Diese wurde nach dem Einmarsch russischer Truppen in die Ukraine immer untragbarer für die EU und drängte Budapest dort zunehmend in die Isolation. Vor der Einigung auf das sechste Sanktionspaket gegen Russland äußerte Ungarn am lautesten seine Bedenken. Zwar mag so manch anderer EU-Staat die Einwände gegen ein Ölembargo geteilt haben, auch wenn die Gründe dafür je nach wirtschaftlicher Interessenslage unterschiedlich waren. Dass Budapest dann aber nach der grundsätzlichen Einigung beim EU-Gipfel weitere Hürden aufstellte und die Streichung des russisch-orthodoxen Kirchenoberhaupts, Patriarch Kyrill, von der Sanktionsliste verlangte, stieß schon auf weit weniger Verständnis. Dennoch gaben 26 Länder dem Wunsch eines Mitglieds nach, um den Ölboykott zu retten.

Im Tauziehen um die Strafmaßnahmen zeigten sich die Differenzen zwischen Polen und Ungarn deutlich. Während Warschau schon lange auf harsche Sanktionen drängte, wollte Budapest diese verhindern. Polen und Ungarn entkoppeln zu wollen, könnte auch eine Absicht von Kommissionspräsidentin Ursula von der Leyen gewesen sein. Wegen des Zwists um die Rechtsstaatlichkeit hielt ihre Behörde Milliarden-Euro-schwere Hilfen aus dem Corona-Wiederaufbaufonds an die zwei Länder zurück. Bis Mittwoch. Da gab die Kommission bekannt, sie hätte sich mit der polnischen Regierung auf einen Plan zur Auszahlung geeinigt.
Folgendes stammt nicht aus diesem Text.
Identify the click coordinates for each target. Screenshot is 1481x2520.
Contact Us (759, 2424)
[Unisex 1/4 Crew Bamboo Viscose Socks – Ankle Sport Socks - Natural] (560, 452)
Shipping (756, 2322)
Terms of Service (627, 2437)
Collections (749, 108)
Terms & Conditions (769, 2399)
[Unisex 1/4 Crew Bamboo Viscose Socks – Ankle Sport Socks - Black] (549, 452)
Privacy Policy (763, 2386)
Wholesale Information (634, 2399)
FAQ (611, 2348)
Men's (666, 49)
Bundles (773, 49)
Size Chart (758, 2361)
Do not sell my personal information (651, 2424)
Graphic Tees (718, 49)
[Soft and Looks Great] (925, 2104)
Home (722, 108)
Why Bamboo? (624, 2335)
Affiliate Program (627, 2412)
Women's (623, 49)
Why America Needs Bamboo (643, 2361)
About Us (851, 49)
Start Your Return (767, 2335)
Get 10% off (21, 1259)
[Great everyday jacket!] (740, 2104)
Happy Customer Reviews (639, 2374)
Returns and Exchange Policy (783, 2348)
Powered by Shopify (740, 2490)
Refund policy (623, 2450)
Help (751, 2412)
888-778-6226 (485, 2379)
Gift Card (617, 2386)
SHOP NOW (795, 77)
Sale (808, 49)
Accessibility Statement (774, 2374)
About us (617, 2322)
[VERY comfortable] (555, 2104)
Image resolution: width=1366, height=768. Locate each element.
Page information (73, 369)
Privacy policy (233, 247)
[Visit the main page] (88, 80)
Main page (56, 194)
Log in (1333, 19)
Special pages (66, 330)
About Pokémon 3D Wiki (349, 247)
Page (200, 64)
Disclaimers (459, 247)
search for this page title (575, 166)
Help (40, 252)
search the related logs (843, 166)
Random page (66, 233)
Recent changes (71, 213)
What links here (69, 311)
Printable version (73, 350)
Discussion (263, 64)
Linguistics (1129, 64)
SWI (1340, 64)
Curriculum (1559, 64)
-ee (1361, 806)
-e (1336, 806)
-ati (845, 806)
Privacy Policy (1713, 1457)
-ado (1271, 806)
Allianzen verschieben sich

Diese Entscheidung war nicht unumstritten, da der Streit um die Unabhängigkeit von Richtern noch keineswegs völlig ausgeräumt ist. Daher kamen Vorwürfe aus dem EU-Parlament, dass die Kommission ihr Druckmittel aus der Hand geben würde. Bedenken gab es sogar in der Behörde selbst: Die Kommissare brachten den Entschluss in ihrer wöchentlichen Sitzung zur Debatte, während die Aufbaupläne anderer Länder in einem schriftlichen Verfahren schnell gebilligt wurden. Am Donnerstag erklärte dann von der Leyen, Polen habe noch nicht das Ende des Weges erreicht. Mit den Auszahlungen der Gelder könne erst begonnen werden, wenn die Reform des Justizsystems abgeschlossen sei.

Mit dem Krieg in der Ukraine rückte der Justizzwist in den Hintergrund - und die Gewichte innerhalb der EU verschoben sich. Polen und die baltischen Staaten gewannen an Einfluss: Sie waren es, die jahrelang vor russischer Aggression gewarnt und der Ukraine am raschesten Militärhilfe geleistet haben. Polen hat außerdem Millionen Flüchtlinge aus dem Kriegsgebiet aufgenommen. Überhaupt spielen die ost- und mittelosteuropäischen Länder trotz des Bruchs im Visegrad-Bündnis eine gewichtigere Rolle. Der Besuch der Premierminister Polens, Tschechiens und Sloweniens in Kiew Anfang März sollte so nicht nur ein Signal an die Ukraine sein - sondern auch an die EU selbst.